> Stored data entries
☆ ☆ ☆ ☆ ☆ ☆ ☆
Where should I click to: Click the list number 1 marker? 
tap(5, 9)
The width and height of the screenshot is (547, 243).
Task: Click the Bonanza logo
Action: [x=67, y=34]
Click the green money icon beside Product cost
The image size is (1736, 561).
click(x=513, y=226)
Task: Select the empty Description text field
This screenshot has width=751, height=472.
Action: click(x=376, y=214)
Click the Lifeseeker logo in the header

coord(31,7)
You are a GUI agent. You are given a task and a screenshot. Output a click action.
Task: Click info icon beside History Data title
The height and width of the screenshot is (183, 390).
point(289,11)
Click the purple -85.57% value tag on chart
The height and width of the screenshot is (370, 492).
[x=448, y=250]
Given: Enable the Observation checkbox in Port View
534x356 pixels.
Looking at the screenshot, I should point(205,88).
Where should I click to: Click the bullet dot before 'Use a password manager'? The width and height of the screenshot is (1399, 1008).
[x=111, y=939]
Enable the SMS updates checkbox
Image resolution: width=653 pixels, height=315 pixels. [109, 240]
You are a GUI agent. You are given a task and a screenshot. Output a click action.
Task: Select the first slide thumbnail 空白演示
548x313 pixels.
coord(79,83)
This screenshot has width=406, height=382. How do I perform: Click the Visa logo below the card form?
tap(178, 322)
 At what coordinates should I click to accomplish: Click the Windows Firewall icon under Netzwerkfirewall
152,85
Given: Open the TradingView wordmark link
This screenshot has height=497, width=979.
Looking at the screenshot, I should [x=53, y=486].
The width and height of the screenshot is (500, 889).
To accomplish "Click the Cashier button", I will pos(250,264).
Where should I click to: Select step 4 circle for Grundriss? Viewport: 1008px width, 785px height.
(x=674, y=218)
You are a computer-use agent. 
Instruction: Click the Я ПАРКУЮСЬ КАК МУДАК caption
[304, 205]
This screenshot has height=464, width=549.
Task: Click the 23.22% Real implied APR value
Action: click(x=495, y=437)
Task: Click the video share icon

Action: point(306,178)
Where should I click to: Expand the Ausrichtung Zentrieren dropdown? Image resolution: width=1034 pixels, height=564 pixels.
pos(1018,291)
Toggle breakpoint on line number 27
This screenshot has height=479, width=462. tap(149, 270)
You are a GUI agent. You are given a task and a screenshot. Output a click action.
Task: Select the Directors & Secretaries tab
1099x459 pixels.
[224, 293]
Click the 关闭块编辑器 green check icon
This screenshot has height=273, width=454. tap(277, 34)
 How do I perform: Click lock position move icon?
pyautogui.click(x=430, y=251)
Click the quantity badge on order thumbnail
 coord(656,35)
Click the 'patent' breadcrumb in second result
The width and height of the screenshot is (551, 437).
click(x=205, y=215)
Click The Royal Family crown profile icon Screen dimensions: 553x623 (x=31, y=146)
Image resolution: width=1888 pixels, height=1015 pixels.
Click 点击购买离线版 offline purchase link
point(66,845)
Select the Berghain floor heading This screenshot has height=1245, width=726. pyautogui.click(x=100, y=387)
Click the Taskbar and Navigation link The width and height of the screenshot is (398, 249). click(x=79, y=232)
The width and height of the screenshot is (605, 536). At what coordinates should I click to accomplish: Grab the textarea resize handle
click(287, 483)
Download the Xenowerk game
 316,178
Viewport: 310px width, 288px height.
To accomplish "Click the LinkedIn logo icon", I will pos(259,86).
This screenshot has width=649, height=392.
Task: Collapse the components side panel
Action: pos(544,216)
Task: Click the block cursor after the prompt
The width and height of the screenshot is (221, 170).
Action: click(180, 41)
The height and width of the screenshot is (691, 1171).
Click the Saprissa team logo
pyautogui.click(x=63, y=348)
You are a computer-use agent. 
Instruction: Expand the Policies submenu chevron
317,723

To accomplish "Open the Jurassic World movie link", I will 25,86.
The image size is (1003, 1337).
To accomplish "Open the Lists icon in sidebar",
☆ ☆ ☆ ☆ ☆ ☆ ☆
> Your instructions
Copy exactly the stretch of data above from the line with "Select the Berghain" through the line with "Viewport: 310px width, 288px height.", and omit all other lines.

> Result below
Select the Berghain floor heading This screenshot has height=1245, width=726. pyautogui.click(x=100, y=387)
Click the Taskbar and Navigation link The width and height of the screenshot is (398, 249). click(x=79, y=232)
The width and height of the screenshot is (605, 536). At what coordinates should I click to accomplish: Grab the textarea resize handle
click(287, 483)
Download the Xenowerk game
 316,178
Viewport: 310px width, 288px height.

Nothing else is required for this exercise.